Their children included John
B., Mattie J., Jesse Franklin Sim, Noah, and Lena.
Sim was shot and killed in 1902 and John B. suffered the same fate in
1906. Noah married Ora
Maddox. Lena married Wilson Quinn. Earl Ford is the son of Jesse Franklin Ford and Nancy Cordelia Hindman.
Though several of the sons of William
D. Ford moved to Texas, George
Ford remained at Friendship and his descendants still live there Sons of
George Ford and his wife, Lucy Hindman,
were Arthur Trainer, Alton, Glenn,
James, and Lloyd. Sons of Arthur
Trainer Ford are Alymas, Marvin, Arthur Vernon, Bryan, and George. Earl
Ford said one of the Fords
who moved to Texas returned to Hamilton County,
saying “he could not find a decent woman in all of Texas.” He located one at Harrison, then returned with her to the Lone Star State.
Wesley Davis
Wesley Davis
(1811-1900) moved into the Cross Roads area before the Indian Removal and
married Nellie Reed
(1818-1858) who was a half-Cherokee.
Family tradition related that they were married first in an Indian
ceremony and later remarried by the traditions of the white culture.

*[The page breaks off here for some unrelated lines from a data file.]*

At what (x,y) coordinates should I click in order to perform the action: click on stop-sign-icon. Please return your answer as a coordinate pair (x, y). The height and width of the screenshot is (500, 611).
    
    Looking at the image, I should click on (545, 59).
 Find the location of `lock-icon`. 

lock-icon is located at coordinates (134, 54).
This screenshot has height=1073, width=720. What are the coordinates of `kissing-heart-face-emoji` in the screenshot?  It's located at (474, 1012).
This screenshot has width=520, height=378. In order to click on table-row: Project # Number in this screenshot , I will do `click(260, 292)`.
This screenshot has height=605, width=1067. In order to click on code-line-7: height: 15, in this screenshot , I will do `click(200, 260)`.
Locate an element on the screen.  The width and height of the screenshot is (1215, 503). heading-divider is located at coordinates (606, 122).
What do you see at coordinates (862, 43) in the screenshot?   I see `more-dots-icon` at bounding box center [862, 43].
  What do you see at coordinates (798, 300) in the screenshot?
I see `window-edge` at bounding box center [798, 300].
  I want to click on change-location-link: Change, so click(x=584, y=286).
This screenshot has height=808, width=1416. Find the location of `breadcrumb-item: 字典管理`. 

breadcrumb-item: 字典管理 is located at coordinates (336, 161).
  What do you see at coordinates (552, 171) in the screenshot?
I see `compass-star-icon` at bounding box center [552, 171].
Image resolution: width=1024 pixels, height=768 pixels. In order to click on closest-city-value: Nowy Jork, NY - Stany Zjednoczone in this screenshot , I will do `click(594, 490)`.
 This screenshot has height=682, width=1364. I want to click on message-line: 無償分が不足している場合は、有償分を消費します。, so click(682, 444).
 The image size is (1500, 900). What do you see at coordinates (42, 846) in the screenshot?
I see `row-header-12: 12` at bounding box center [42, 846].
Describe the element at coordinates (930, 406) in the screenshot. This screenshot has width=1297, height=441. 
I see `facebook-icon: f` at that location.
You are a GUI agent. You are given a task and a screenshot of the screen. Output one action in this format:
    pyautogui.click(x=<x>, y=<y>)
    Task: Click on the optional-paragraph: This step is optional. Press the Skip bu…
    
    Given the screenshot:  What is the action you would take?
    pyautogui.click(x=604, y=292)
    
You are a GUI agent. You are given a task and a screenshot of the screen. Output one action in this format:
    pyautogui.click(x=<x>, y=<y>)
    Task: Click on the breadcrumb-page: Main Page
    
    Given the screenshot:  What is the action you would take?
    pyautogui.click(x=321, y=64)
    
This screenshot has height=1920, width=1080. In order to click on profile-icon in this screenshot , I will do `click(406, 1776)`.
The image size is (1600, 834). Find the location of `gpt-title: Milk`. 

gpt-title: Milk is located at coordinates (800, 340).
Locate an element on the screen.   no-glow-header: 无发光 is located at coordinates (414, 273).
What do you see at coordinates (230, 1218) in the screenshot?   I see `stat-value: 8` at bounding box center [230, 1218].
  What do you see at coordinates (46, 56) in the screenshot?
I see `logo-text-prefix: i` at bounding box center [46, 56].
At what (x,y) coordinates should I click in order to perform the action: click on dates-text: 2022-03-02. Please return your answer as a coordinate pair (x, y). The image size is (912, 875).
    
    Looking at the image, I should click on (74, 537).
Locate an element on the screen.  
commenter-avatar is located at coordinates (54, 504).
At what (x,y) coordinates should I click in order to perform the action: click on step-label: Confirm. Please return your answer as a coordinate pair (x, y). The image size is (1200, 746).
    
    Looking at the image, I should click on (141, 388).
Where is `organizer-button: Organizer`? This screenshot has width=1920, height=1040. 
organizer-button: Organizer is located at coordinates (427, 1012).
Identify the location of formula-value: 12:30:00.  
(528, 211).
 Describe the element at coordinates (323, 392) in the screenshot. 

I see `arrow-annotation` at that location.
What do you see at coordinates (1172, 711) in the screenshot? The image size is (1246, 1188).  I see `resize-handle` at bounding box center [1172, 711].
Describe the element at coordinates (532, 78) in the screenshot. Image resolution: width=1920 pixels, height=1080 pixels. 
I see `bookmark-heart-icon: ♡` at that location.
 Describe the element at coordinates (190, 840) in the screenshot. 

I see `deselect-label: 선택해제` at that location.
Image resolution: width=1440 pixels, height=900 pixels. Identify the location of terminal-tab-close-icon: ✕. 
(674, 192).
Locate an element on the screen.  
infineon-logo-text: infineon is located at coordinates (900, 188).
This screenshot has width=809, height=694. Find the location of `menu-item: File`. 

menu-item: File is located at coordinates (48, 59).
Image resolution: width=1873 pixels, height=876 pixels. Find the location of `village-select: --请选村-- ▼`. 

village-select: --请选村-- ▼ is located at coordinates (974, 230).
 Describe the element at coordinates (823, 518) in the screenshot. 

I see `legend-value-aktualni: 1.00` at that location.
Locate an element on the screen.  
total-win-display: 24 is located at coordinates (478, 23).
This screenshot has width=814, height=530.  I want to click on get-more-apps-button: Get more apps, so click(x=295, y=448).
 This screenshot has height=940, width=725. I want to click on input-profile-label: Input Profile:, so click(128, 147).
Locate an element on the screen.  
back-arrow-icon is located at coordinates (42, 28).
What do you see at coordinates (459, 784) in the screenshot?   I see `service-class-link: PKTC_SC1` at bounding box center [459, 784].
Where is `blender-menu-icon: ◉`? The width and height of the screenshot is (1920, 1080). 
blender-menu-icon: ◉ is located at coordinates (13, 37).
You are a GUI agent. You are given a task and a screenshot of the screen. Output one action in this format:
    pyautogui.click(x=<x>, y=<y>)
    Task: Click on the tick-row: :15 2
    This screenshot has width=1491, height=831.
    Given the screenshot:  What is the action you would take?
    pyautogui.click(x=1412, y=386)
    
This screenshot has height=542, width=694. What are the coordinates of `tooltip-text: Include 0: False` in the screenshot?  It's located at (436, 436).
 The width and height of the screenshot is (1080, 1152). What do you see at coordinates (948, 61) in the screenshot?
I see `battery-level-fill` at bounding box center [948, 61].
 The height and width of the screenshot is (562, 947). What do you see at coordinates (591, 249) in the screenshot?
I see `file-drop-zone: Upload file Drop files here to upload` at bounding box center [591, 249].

Before Nellie
died in 1858, the couple had six children.
Wesley Davis
married the second time, Mary A. Ford
(1829-1903), and they had seven children.
Wesley Davis
was buried in the Montgomery Cemetery with his first wife; his second wife, Mary A. (Ford), was buried in the McDonald Cemetery
located on Snow Hill Road
between Greenwood
Church and Mahan Gap Road on
land donated to the community by Preston
McDonald. Other families
buried in the McDonald
Cemetery were Cardin, Cannon, Cooper,
Thompson, Wolfe, Forgey, Friddell,
Dill, Biggs, Holder, Roy, Padgett, Lee, and Lively.
The first school in James County, Tennessee was the Snow Hill
Academy was advertised in
1873 in the Cleveland Banner. Wesley Davis was on the board of
directors.
In 1855 Wesley
Davis bought river-bottom land in the area. Two of his children, L. Davis and Jane T. (Davis) Wolfe,
moved to river farms in the Maddux Community, Isaac (1837-1902) and Jane T. (Davis) Wolfe (1840-1894) farmed land
south of Denny Hill and north of the Maddux lands.